Type I IFN receptor blockade and the effect of exogenous IFN treatment of CBMCs during RV16 infection. CBMCs were pretreated with anti‐IFNAR2 (1 μg/mL) or IgG2a isotype (1 μg/mL) prior to RV16 MOI 7.5 or UV‐RV16 MOI 7.5 exposure.
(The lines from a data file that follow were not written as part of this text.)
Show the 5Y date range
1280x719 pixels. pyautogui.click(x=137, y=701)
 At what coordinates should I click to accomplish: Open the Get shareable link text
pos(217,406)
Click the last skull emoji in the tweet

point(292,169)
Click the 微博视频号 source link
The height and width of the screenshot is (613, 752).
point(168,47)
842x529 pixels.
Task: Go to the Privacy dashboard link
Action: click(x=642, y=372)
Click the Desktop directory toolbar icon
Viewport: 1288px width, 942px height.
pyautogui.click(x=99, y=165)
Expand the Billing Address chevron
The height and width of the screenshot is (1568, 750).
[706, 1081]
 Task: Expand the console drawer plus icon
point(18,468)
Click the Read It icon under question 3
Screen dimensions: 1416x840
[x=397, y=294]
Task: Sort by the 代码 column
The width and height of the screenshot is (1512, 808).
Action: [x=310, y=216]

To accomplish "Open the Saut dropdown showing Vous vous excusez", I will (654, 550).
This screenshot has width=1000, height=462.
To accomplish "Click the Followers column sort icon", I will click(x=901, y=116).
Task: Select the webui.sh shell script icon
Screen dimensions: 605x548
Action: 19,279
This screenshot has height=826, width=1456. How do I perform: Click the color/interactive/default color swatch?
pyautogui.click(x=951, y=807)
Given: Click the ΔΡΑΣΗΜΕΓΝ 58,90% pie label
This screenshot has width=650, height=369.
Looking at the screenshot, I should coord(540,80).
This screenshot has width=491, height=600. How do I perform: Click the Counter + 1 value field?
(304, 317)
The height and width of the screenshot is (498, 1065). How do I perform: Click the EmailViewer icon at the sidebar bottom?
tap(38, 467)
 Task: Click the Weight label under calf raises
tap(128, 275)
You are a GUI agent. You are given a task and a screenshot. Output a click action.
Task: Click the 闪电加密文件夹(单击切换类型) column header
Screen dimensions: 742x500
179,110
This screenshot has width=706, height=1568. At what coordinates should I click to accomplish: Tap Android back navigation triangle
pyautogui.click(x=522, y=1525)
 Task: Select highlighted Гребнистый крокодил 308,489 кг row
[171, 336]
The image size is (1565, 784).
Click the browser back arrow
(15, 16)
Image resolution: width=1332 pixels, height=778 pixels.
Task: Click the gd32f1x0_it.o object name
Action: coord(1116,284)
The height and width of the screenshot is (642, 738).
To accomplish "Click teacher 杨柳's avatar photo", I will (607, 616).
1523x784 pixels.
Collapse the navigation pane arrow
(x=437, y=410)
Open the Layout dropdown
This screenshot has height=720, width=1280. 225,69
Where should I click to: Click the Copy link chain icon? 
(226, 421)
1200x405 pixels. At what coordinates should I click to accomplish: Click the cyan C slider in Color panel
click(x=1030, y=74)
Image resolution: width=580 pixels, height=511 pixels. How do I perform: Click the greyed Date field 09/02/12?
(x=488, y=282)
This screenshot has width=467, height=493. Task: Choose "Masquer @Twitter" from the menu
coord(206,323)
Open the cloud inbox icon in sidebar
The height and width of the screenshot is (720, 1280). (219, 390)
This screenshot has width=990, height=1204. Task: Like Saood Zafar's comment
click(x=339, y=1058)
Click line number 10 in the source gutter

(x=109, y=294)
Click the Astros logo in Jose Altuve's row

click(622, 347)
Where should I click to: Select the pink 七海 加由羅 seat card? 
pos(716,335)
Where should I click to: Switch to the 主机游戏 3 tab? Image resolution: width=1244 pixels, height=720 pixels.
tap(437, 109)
Twenty‐four h post‐infection cell pellets were harvested for gene expression and viral RNA by RT‐qPCR and cell‐free supernatants were harvested for infectious virus particles by TCID ₅₀ assay. (a) IFNB1 and IFNL1 mRNA expression. (b) RV16 copy number and TCID ₅₀/mL. CBMCs were exposed to RV16 MOI 7.5 or UV‐RV16 MOI 7.5 in the presence or absence of IFN‐β (100 IU/mL) or IFN‐λ (100 IU/mL). (c) IFNB1 and IFNL1 mRNA expression. (d) RV16 copy number and TCID ₅₀/mL. Results are % of control (RV16 alone) means ± SEM, n = 2–3. *P ≤ 0.05, **P ≤ 0.01 vs. control (n = 3). Anti‐IFNAR2, anti‐IFN‐α/βR 2 antibody; MOI, multiplicity of infection.